▸ **Texte fourni**:
------------------------------------

Ministère des Armées : les cinq défis capitaux de Sébastien Lecornu

Florence Parly a su rassurer tout au long du premier mandat d'Emmanuel Macron les militaires sur sa volonté de remettre à niveau les armées après des années de vaches maigres. Le nouveau ministre des Armées Sébastien Lecornu sera-t-il dans cette continuité ?
Michel Cabirol
La dégradation des finances publiques française pourrait amener l'exécutif à faire des des arbitrages difficiles avec d'autres dépenses publiques.
La dégradation des finances publiques française pourrait amener l'exécutif à faire des des arbitrages difficiles avec d'autres dépenses publiques. (Crédits : PASCAL ROSSIGNOL)

L'alignement des planètes avaient permis à Florence Parly de relancer une très belle dynamique budgétaire en faveur des militaires. La ministre des Armées avait ainsi pu bâtir une loi de programmation militaire (LPM) de réparation, voire de préparation de l'avenir. Elle avait également bénéficié d'une très belle fenêtre pour gagner de nombreux contrats à l'exportation cruciaux pour l'industrie de défense tricolore, notamment pour la filière aéronautique, et permettant de ne pas mettre en danger les objectifs de la LPM. Le nouveau ministre des Armées, Sébastien Lecornu, qui lorgnait vraiment l'Hôtel de Brienne, bénéficiera-t-il du même alignement des planètes ? Des menaces pèsent sur la poursuite de cette belle trajectoire même si Emmanuel Macron, en tant que chef des armées, a jusqu'ici envoyé des signaux positifs aux armées.

------------------------------------

▸ **Consigne écrite 1**:
Dans l'article sur les défis du ministère des Armées, quel type de loi Florence Parly avait-elle pu bâtir ?
Le texte et le listing sont deux documents indépendants l'un de l'autre.

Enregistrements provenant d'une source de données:
------------------------------------

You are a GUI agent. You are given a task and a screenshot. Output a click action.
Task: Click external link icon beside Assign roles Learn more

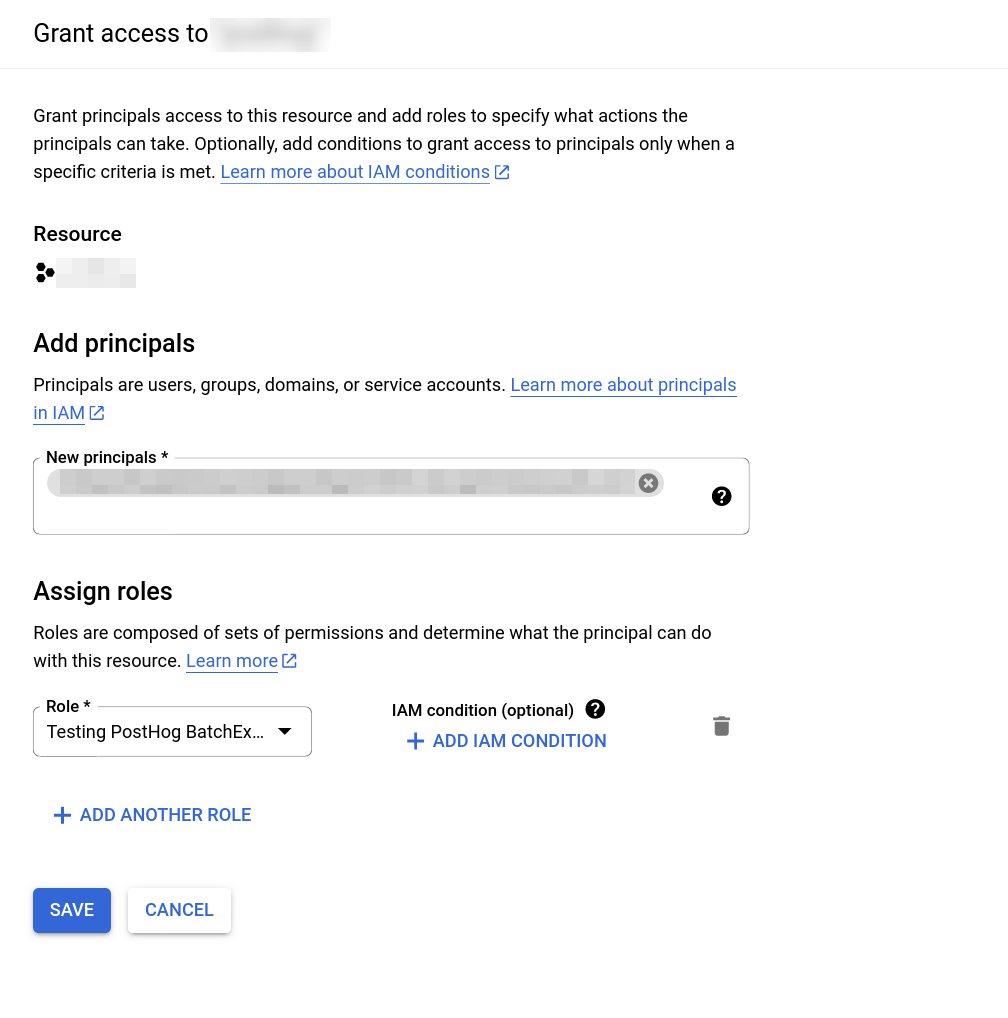pyautogui.click(x=289, y=660)
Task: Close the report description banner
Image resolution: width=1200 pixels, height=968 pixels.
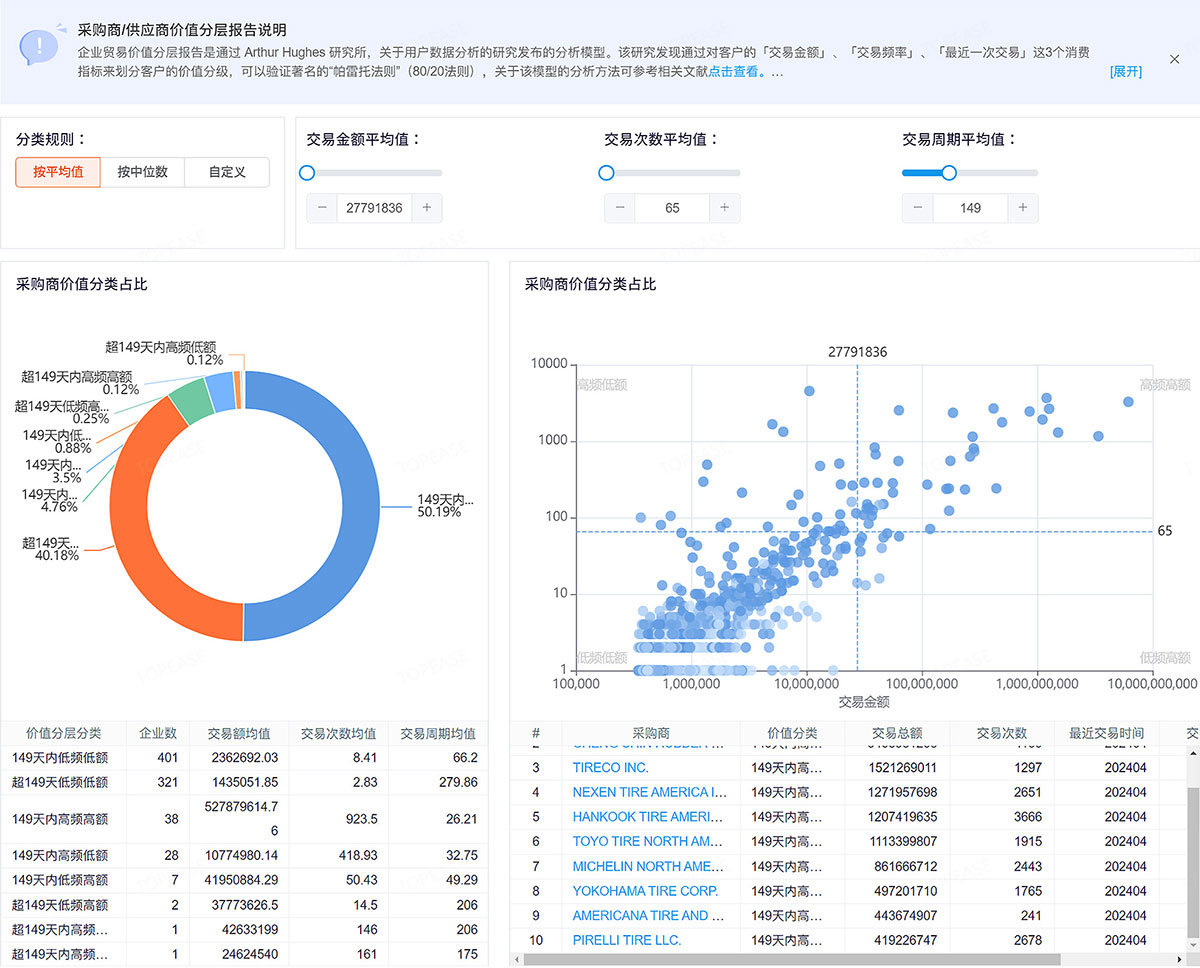Action: pyautogui.click(x=1175, y=60)
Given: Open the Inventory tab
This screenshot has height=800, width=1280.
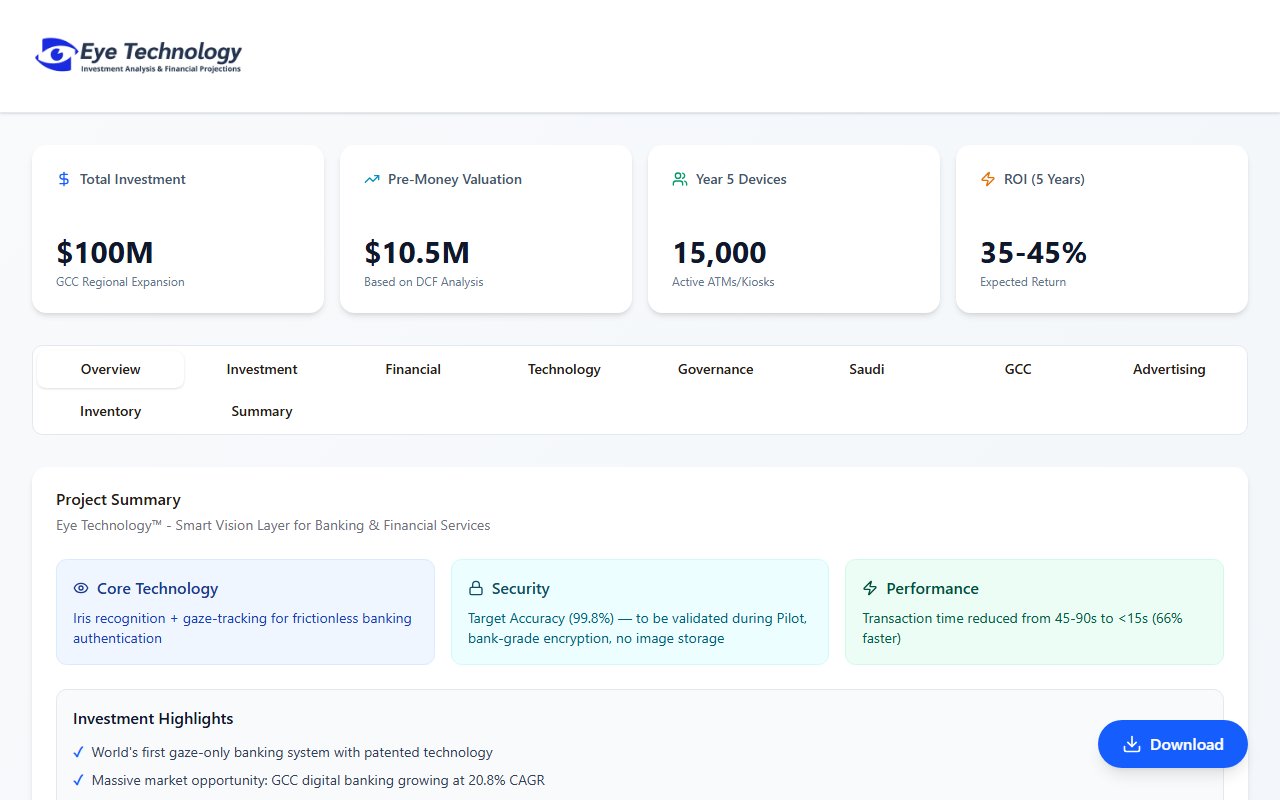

------------------------------------

▸ **Consigne écrite 2**:
Réécrivez l'ensemble du listing en remplaçant « screenshot » par « capture », sans rien modifier d'autre. N'incluez pas les images dans votre réponse.

▸ **Réponse 1**:
Une loi de programmation militaire (LPM) de réparation, voire de préparation de l'avenir.

▸ **Réponse 2**:
You are a GUI agent. You are given a task and a capture. Output a click action.
Task: Click external link icon beside Assign roles Learn more

pyautogui.click(x=289, y=660)
Task: Close the report description banner
Image resolution: width=1200 pixels, height=968 pixels.
Action: pyautogui.click(x=1175, y=60)
Given: Open the Inventory tab
This capture has height=800, width=1280.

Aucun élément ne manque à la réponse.